• **Task to complete**: The whole of the material needs to be repeated exactly, line for line.

• **Working data**:
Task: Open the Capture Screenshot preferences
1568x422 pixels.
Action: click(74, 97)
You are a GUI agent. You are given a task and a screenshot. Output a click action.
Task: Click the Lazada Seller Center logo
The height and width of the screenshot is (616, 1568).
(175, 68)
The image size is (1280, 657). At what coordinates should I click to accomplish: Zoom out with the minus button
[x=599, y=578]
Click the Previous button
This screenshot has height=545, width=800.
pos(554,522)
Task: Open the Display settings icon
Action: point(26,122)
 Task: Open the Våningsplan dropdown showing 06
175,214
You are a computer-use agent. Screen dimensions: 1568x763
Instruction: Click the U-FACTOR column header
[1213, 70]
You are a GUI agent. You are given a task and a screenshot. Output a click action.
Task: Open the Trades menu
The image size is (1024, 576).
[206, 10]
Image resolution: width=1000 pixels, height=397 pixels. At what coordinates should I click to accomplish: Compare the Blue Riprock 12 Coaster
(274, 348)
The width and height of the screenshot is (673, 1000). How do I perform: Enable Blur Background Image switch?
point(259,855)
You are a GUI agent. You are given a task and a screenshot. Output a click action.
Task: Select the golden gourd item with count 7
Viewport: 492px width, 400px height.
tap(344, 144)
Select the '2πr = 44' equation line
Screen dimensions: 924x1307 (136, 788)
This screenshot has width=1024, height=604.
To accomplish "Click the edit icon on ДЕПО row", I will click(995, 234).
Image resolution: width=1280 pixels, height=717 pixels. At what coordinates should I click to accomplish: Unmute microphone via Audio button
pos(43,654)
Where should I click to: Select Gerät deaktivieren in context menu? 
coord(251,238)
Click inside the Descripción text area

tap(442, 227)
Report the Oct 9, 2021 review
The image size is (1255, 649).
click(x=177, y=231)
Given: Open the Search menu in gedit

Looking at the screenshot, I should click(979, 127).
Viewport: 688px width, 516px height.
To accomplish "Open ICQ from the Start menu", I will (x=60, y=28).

• **Response area**:
Task: Open the Capture Screenshot preferences
1568x422 pixels.
Action: click(74, 97)
You are a GUI agent. You are given a task and a screenshot. Output a click action.
Task: Click the Lazada Seller Center logo
The height and width of the screenshot is (616, 1568).
(175, 68)
The image size is (1280, 657). At what coordinates should I click to accomplish: Zoom out with the minus button
[x=599, y=578]
Click the Previous button
This screenshot has height=545, width=800.
pos(554,522)
Task: Open the Display settings icon
Action: point(26,122)
 Task: Open the Våningsplan dropdown showing 06
175,214
You are a computer-use agent. Screen dimensions: 1568x763
Instruction: Click the U-FACTOR column header
[1213, 70]
You are a GUI agent. You are given a task and a screenshot. Output a click action.
Task: Open the Trades menu
The image size is (1024, 576).
[206, 10]
Image resolution: width=1000 pixels, height=397 pixels. At what coordinates should I click to accomplish: Compare the Blue Riprock 12 Coaster
(274, 348)
The width and height of the screenshot is (673, 1000). How do I perform: Enable Blur Background Image switch?
point(259,855)
You are a GUI agent. You are given a task and a screenshot. Output a click action.
Task: Select the golden gourd item with count 7
Viewport: 492px width, 400px height.
tap(344, 144)
Select the '2πr = 44' equation line
Screen dimensions: 924x1307 (136, 788)
This screenshot has width=1024, height=604.
To accomplish "Click the edit icon on ДЕПО row", I will click(995, 234).
Image resolution: width=1280 pixels, height=717 pixels. At what coordinates should I click to accomplish: Unmute microphone via Audio button
pos(43,654)
Where should I click to: Select Gerät deaktivieren in context menu? 
coord(251,238)
Click inside the Descripción text area

tap(442, 227)
Report the Oct 9, 2021 review
The image size is (1255, 649).
click(x=177, y=231)
Given: Open the Search menu in gedit

Looking at the screenshot, I should click(979, 127).
Viewport: 688px width, 516px height.
To accomplish "Open ICQ from the Start menu", I will (x=60, y=28).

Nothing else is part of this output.